*WHAT THE TASK REQUIRES*
Find "This screenshot has height=298, width=457." in the listing below, then set down only that line and each later line, unchanged, leaving out pictures.

*MATERIAL FOR THE TASK*
◆ ◆ ◆ ◆ ◆

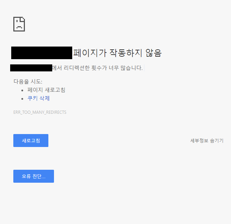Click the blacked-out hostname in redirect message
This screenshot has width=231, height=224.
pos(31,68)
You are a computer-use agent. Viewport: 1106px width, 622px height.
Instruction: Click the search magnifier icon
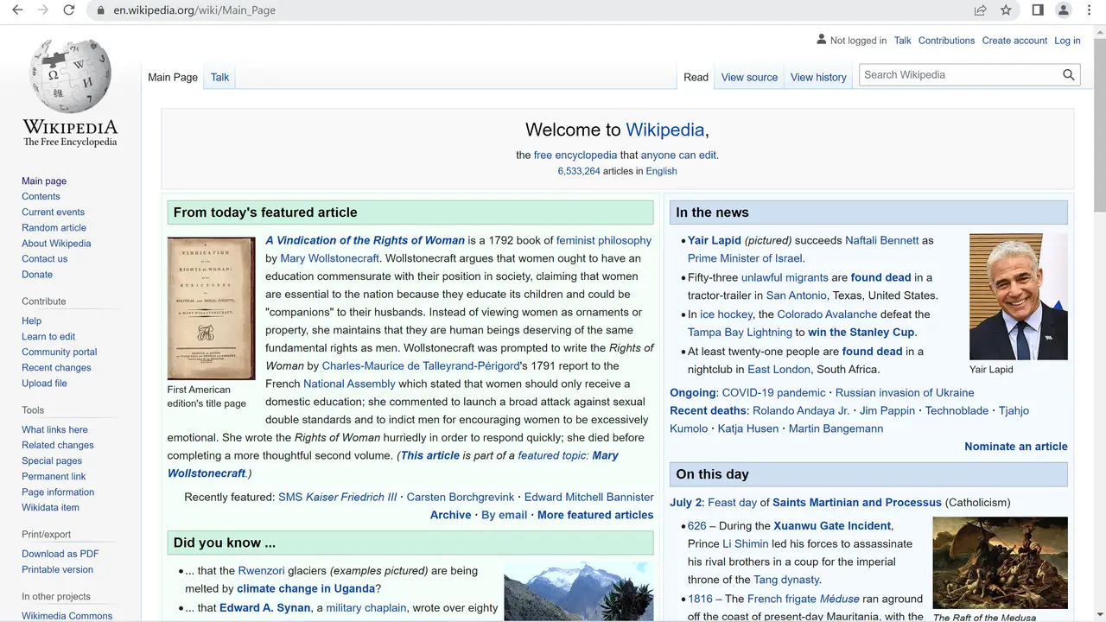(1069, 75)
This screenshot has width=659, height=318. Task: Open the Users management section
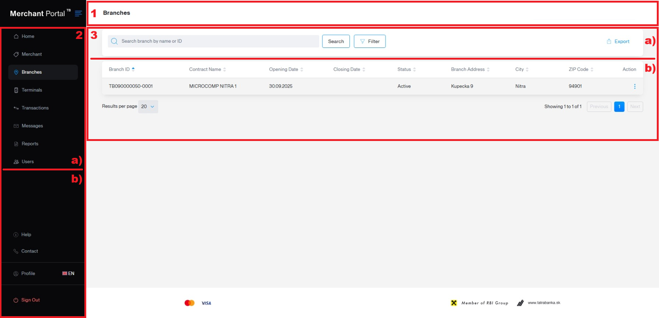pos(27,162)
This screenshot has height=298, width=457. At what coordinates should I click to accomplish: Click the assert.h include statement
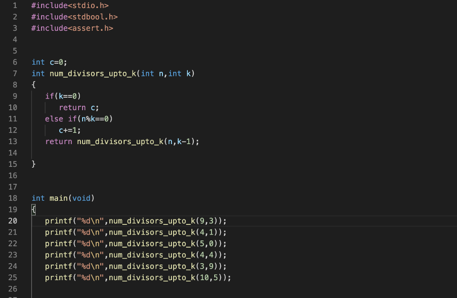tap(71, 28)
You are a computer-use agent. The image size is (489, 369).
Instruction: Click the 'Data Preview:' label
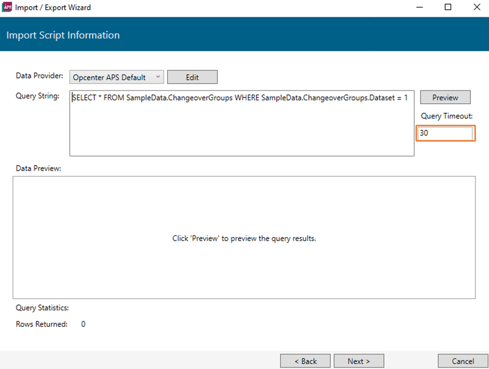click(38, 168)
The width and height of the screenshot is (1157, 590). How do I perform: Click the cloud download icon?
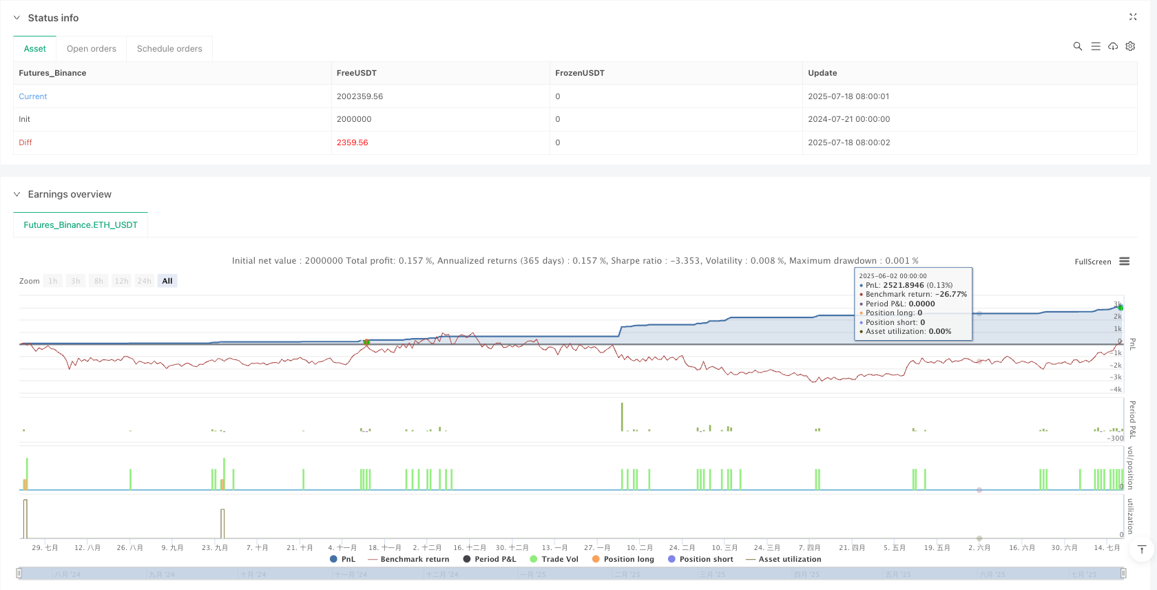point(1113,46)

◆ ◆ ◆ ◆ ◆

*RESPONSE*
This screenshot has height=298, width=457. At what coordinates should I click to accomplish: Click the assert.h include statement
tap(71, 28)
You are a computer-use agent. The image size is (489, 369).
Instruction: Click the 'Data Preview:' label
click(38, 168)
The width and height of the screenshot is (1157, 590). How do I perform: Click the cloud download icon?
point(1113,46)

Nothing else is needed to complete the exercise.